La réalité, c’est qu’“album” était un sacré disque de hard-rock punkoïde, marqué par un son puissant, agressif – mais surtout pas heavy –, et porté par une énergie new-yorkaise joyeusement hybride. Pour être tout à fait honnête, il aurait fallu être un sacré petit malin pour reconnaître les coups de boutoir donnés par Ginger Baker (qui a failli intégrer le groupe pour de bon !), le groove mammouthesque prodigué par Tony Williams (qui réalisait avec quelques années de retard un fantasme musical, lui qui avait voulu sortir un disque de new wave un rien punky sous le nom de Tony & The Barbarians en 1978, refusé par Columbia) ou, ailleurs, les claviers de Ryuichi Sakamoto et de Bernie Worrell, le violon de L. Shankar ou la contrebasse de Malachi Favors.
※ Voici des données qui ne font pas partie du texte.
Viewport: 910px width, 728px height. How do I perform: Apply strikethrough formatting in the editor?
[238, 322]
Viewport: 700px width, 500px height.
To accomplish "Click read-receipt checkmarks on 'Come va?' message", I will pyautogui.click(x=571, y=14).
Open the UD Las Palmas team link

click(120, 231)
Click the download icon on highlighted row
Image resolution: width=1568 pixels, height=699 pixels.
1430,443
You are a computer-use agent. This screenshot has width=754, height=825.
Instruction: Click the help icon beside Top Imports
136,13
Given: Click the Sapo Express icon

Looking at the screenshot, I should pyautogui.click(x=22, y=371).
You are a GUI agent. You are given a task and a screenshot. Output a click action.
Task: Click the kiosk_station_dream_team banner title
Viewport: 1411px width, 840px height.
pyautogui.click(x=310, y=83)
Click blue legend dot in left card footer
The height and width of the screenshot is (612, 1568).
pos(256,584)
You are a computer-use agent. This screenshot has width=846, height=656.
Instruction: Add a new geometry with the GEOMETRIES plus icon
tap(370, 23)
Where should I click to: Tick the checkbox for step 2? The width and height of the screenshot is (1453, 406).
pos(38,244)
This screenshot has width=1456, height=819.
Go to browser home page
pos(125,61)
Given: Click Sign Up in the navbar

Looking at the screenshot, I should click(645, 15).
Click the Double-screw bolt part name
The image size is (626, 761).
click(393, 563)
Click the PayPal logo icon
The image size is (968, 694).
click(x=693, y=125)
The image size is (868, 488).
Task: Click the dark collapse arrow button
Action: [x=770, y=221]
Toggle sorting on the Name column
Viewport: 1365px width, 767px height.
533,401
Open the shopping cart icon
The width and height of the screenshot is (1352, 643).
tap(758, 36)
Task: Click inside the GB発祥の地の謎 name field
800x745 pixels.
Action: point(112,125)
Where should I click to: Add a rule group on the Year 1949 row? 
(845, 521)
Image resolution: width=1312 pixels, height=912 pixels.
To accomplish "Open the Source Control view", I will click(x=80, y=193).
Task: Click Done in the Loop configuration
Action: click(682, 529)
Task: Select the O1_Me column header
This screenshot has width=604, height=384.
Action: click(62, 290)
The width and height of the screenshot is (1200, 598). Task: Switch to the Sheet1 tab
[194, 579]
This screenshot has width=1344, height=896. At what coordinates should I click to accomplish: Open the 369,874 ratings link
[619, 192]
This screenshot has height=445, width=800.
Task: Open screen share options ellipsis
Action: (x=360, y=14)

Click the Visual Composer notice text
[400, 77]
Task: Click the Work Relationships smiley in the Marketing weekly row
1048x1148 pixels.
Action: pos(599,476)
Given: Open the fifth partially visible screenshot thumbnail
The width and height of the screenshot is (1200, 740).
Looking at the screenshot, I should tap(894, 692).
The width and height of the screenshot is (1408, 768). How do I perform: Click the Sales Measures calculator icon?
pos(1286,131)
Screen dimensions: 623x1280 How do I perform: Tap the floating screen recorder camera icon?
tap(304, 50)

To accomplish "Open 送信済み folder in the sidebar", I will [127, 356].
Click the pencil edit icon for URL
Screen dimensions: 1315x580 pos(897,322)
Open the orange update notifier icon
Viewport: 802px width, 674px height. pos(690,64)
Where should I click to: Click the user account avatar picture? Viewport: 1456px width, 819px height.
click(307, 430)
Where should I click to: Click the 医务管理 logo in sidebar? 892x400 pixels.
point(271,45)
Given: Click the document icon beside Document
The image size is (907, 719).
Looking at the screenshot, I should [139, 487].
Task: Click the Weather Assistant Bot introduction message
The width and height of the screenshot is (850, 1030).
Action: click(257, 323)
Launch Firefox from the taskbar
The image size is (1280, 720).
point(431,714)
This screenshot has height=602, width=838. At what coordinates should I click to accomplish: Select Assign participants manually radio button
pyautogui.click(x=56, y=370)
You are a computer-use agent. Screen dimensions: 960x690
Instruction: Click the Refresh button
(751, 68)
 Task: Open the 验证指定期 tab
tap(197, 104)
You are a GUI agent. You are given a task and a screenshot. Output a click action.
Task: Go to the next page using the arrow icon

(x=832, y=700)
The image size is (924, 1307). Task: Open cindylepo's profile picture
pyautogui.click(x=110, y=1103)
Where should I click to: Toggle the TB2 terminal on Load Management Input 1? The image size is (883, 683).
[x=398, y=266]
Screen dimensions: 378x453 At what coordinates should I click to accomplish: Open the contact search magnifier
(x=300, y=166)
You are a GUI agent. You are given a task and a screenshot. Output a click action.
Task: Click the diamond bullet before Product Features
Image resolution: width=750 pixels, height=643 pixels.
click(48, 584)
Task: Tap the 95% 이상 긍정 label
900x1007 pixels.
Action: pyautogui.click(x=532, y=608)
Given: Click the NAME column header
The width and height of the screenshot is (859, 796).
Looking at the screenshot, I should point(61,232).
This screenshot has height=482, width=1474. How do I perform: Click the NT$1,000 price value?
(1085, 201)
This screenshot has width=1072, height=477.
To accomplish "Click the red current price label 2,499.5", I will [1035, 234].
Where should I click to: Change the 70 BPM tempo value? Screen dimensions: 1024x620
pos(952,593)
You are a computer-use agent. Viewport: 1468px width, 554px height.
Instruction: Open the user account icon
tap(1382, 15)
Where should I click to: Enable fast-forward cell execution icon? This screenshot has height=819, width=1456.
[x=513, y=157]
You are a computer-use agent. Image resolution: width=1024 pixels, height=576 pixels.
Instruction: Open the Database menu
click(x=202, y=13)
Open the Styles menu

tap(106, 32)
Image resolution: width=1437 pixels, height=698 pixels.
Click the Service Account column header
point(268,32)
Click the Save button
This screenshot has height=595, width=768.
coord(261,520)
En revanche, la guitare de Steve Vai, seul soliste du disque, était all over the place comme on dit là-bas. Alors en pleine tournée avec Alcatrazz, le groupe de Graham Bonnet avec lequel il venait d’enregistrer “Disturbing The Peace”, il avait pu prendre l’avion pour venir claquer en overdubbing et en un jour et demi ses solos mirifiques (celui d’Ease est une tuerie) et ses riffs d’acier – FFF est un hommage à Massacre à la tronçonneuse ou bien ? Lydon himself était venu le féliciter. Comme on le comprend : Vai, en état de grâce, fait couler du métal en fusion sur tous les morceaux. Sa guitare acrobate s’accorde à merveille avec les vocalises hallucinées de Lydon – on raconte qu’Ornette Coleman (et non Miles Davis, comme indiqué sur la fiche Wikipedia d’“album”) était venu faire un tour en studio pendant les séances et déclaré que « Lydon chantait comme lui jouait du saxophone ». D’après Lydon, « la meilleure chose qu’on lui ait jamais dite ». Tu m’étonnes.
Au compact disc original (impeccablement remasterisé) ont été ajoutés un cd live à la Brixton Academy enregistré le 27 mai 1986 (pas mal, mais bon, les musiciens du disque ne sont pas là…), un cd de démos (bof) et un autre de “mixes, outtakes & bbc recordings”, plus intéressant. Le livre de 72 pages est superbement mis en page, et l’on lit avec certaine délectation les chroniques d’époque – « Wot ? Steve Vai, are you serious John ? ! » Sinon, j’adore, dans Home, le clin gros comme ça à Kashmir de Led Zeppelin. Clin d’œil réitéré dans le CD enregistré à la Brixton Academy puisque le set de PIL commence par une version instrumentale de Kashmir – quel punk ce Lydon ! •
Coffret 4 CD / 4 LP “Album – Super Deluxe Edition” (Virgin Records / Universal)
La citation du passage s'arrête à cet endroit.